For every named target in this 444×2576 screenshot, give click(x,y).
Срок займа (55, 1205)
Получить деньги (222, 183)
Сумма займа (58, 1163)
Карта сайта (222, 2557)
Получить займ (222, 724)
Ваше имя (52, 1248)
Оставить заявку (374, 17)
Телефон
○ ○ ○ ○ ○
Could you print all of the entries again exactly as they stand?

* Response
For every named target in this 444×2576 screenshot, give click(x,y).
Срок займа (55, 1205)
Получить деньги (222, 183)
Сумма займа (58, 1163)
Карта сайта (222, 2557)
Получить займ (222, 724)
Ваше имя (52, 1248)
Оставить заявку (374, 17)
Телефон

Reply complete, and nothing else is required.